The aforementioned analysis also suggests that during the next successional stages any establishment of A. cephalonica in the open post-fire conditions is doubtful, and thus, the recovery to the pre-fire forest community (A. cephalonica forests, stage S3) is rather unlikely. This will offer the opportunity to other species, adapted to wildfires, to colonize the burned area. Plantings of A. cephalonica could contribute to the species’ participation in the future plant communities and the original forest re-establishment. However, there are some limiting factors: (i) the low endogenous growth rates of A. cephalonica in the early stages of its life cycle; (ii) the absence of a forest canopy, since fir is a strong shade-demanding species; and (iii) the abovementioned harshness of site conditions, especially the extremely low soil depth.
Discussion
Based on the results of this study, it may be hyothesized that a natural re-establishment of the A. cephalonica forest in the burned area of the National Park is unlikely in the near future, since no seedlings were found in all field sampling during three years after fire. Moreover, based on the field observation, no adult A. cephalonica trees did survive in the burned area. The recolonization rate from unburned locations is expected to be very low since seed dispersal for fir is restricted to less than 30 m. Furthermore, the observed low quality of seeds, in combination with the unfavorable site conditions (Geomelas et al. 2007), strongly reduces the possibility for seed germination and seedling recruitment. Very low seedling survival of naturally-regenerated A. cephalonica seedlings of was also found on Mt. Aenos, Cephalonia Island, western Greece (Politi et al. 2009). Additionally, natural regeneration of the species in the area faces many difficulties (Stamatopoulos 1995, Apatsidis et al. 2005), while the tree ageing may cause further problems for the recovery of the burned A. cephalonica stands (Tsopelas et al. 2004).

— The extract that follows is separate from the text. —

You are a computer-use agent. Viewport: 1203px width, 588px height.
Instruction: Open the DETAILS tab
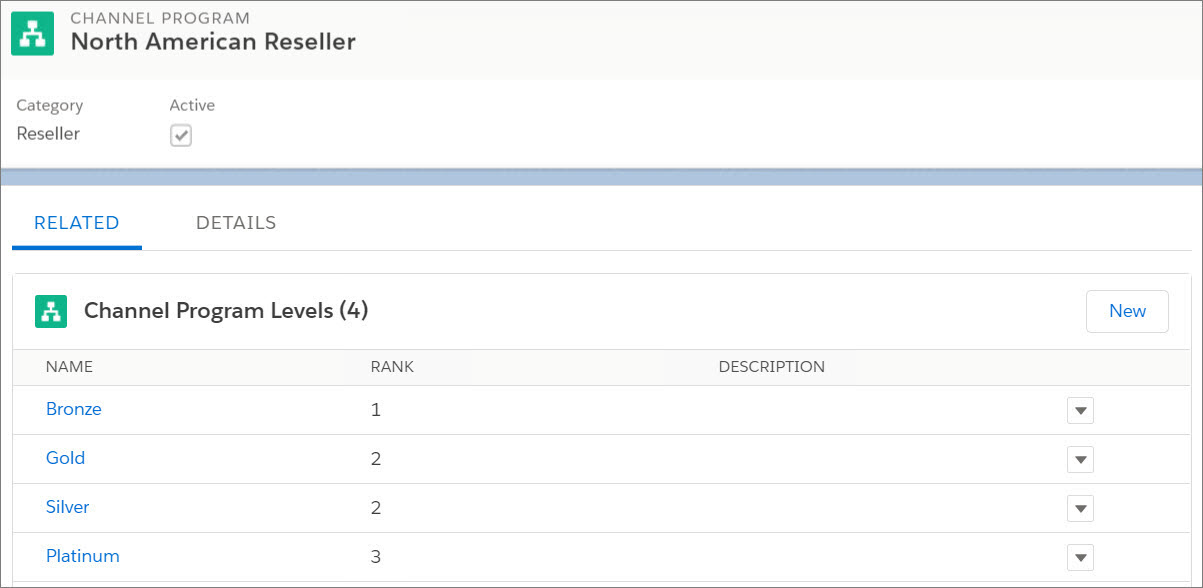236,223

All the above evidences indicate that forests communities that have not efficiently adapted to fire (such as the A. cephalonica forests) seem to be unable to naturally recover in short time to the original community. Consequently, it is expected that other species will dominate the burned area. This may result in a secondary ecological succession of the burned forest, if no human interventions will be applied. Based on the field and laboratory data, as well as on the application of the simplified form of the comprehensive causal framework of Pickett et al. (1987), a number of significant factors leads the burned communities to follow a secondary succession towards a shrubland community, dominated by the woody species Quercus coccifera, Phillyrea latifolia, Rubus hirtus, Asparagus acutifolius and other less abundant shrub, herb and grass species. At lower altitudes the well adapted Cistus creticus will have a higher contribution in the community composition. However, the vegetation recovers at low rates and complete canopy closure will take long time. The burned area consists of slopes with strong to steep inclination, which in many cases are extremely sensitive to soil erosion (Geomelas et al. 2007).
Ecological secondary succession and emergence of non-forest ecosystems (e.g., shrublands) was observed in many cases in burned pine forests not adapted to fire, after stand-replacing fires (Retana et al. 2002, Ocak et al. 2007, Fyllas et al. 2007). Changes of forest ecosystems of P. nigra and P. sylvestris to other ecosystems were also reported (Rodrigo et al. 2004, Arnan et al. 2007), while Chen et al. (2009) concluded that the increase of wildfires due to global change will promote hardwoods- instead of conifers-dominated biocoenoses.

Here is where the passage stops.